→ THE PROBLEM: Repeat the records below word for word, but start at the line that contains "This screenshot has height=400, width=683.", stop after the last line, and include nothing else.

[Data excerpts]
+--
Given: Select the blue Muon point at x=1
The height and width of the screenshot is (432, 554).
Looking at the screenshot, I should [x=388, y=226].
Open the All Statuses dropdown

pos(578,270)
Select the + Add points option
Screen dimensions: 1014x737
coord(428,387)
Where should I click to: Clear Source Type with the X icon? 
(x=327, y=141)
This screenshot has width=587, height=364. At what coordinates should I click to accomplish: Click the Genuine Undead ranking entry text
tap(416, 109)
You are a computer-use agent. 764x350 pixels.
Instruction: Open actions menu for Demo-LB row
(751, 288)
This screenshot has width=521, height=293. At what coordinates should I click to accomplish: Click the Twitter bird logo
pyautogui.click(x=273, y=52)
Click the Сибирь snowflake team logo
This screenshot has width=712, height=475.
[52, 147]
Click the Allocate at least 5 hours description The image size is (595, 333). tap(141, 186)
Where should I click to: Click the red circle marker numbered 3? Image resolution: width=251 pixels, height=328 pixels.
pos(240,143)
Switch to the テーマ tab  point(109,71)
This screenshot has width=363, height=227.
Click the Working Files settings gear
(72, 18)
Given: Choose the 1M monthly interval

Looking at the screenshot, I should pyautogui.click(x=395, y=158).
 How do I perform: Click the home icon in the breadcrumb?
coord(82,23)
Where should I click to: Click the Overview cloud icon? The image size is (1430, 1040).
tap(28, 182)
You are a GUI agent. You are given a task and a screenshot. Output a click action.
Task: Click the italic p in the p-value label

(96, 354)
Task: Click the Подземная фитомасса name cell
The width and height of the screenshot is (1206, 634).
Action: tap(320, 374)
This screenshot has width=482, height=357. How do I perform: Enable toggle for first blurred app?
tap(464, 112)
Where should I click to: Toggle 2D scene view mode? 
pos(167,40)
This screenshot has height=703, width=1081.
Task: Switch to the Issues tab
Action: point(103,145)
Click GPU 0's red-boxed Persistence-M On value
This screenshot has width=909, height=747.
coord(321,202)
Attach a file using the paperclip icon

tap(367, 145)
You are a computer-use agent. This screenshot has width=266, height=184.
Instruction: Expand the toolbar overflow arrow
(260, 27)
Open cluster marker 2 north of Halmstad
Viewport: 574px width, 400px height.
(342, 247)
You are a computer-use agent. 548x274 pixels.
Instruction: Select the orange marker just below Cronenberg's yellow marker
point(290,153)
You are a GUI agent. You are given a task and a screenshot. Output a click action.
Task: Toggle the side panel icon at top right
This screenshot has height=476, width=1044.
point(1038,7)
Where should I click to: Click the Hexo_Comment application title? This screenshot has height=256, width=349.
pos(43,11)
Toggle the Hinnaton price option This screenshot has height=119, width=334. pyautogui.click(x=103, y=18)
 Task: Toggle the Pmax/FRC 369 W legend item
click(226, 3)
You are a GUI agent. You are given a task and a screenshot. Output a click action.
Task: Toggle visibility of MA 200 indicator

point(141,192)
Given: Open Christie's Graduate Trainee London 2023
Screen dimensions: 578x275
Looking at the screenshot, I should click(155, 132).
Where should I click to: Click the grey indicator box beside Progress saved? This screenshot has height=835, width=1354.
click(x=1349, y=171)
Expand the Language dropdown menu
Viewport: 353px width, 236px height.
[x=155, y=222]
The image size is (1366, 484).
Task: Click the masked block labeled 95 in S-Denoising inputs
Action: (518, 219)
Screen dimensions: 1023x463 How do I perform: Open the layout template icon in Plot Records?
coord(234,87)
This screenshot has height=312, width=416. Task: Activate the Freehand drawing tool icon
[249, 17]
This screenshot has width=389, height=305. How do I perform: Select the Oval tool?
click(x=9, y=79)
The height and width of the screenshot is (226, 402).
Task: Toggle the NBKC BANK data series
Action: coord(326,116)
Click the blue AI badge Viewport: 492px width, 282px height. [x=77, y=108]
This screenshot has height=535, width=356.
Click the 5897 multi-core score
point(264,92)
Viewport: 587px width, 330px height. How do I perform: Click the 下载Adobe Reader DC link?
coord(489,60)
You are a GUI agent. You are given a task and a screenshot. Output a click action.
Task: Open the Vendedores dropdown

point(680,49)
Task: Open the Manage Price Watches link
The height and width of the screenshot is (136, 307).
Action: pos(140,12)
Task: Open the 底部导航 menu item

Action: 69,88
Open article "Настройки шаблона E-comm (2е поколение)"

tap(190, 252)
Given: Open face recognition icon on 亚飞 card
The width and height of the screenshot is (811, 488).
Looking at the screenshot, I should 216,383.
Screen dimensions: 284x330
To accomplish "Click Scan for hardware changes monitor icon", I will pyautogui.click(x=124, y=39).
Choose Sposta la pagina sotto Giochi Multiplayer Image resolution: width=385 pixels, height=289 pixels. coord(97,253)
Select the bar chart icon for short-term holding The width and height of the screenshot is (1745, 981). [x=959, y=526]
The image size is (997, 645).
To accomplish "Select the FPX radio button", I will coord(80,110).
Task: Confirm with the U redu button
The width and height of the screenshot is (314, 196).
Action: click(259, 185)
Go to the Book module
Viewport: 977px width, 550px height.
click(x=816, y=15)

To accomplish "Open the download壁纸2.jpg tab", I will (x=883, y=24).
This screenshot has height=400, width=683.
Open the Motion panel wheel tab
+--
→ RESULT FOR THIS EXERCISE:
This screenshot has height=400, width=683.
Open the Motion panel wheel tab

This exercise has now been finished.